The Folly of Men Arming Women for Combat
Here we go again — more fallout from the male cowardice that won’t stand up to the politically correct shamers, but instead countenances arming our women for frontline combat. I addressed the folly of it in 2007 twice.
Now USA Today reports that the minimal standards for strength set by the marines are on hold because half the women in boot camp can’t do three pull-ups. They’re on hold as “part of the process of equalizing physical standards to integrate women into combat jobs.”
Pull-ups aren’t arbitrary. They require, say the soldiers, “the muscular strength necessary to perform common military tasks such as scaling a wall, climbing up a rope, or lifting and carrying heavy munitions.” Why the hold-up on the pull-up minimum? “The risk of losing recruits and hurting retention of women already in the service was unacceptably high.”
A Shame on the President’s Manhood
A year ago President Obama praised lifting restrictions from women in combat: “Today, by moving to open more military positions — including ground combat units — to women, our armed forces have taken another historic step toward harnessing the talents and skills of all our citizens.”
His argument was that “many [women] have made the ultimate sacrifice, including 150 women who have given their lives in Iraq and Afghanistan.” Therefore, “valor knows no gender.”
For thousands of years of military wisdom and noble instincts that reasoning would have been unintelligible. Of course, there are women of valor.
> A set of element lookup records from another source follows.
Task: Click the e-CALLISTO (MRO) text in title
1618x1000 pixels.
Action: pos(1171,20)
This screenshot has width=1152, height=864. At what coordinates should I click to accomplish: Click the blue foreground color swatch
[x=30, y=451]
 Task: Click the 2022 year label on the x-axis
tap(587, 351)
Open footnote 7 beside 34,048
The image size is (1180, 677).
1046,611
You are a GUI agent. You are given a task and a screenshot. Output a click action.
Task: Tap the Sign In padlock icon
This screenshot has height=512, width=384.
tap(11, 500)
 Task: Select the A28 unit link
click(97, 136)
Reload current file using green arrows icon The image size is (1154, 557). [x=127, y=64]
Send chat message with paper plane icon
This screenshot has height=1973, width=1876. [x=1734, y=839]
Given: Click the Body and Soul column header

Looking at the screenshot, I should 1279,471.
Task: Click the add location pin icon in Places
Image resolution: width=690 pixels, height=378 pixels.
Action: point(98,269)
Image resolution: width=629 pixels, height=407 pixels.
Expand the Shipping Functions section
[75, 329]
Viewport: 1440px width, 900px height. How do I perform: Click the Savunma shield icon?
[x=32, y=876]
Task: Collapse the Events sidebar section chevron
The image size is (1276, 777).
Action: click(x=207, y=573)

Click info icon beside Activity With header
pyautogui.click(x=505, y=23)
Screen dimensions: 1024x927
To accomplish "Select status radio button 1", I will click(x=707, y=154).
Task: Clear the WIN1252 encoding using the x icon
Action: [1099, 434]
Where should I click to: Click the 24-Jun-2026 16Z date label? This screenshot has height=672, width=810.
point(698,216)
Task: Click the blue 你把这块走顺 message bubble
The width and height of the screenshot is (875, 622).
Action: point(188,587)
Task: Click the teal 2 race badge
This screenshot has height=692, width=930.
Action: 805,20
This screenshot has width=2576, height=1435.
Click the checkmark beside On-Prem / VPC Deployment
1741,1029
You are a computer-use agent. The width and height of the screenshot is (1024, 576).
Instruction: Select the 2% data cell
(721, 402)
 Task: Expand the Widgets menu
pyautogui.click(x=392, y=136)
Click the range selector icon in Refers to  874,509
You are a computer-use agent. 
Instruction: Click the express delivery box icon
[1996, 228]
But for a male commander-in-chief to say that since they are willing to die in combat, therefore we should arm them for it, is a non-sequitur, and a shame on the president’s manhood.
It’s a non-sequitur because more factors than valor go into fitting a person for combat, and it’s a shame because true manhood inclines a man to fight to protect women; it does not incline him to arm women for the frontline of combat to defend him.
That’s the main issue, not pull-ups. The main issue is: how God has designed manhood and womanhood to honor each other and to create a cultural choreography where men and women flourish.
Man As Protector
The Bible reveals man as a protector. Jesus came into the world to destroy the enemies of his bride (1 John 3:8). He came to rescue her at the cost of his own life (Mark 10:45). This was the ultimate paradigm of how a husband relates to his wife: “Husbands, love your wives, as Christ loved the church and gave himself up for her” (Ephesians 5:25).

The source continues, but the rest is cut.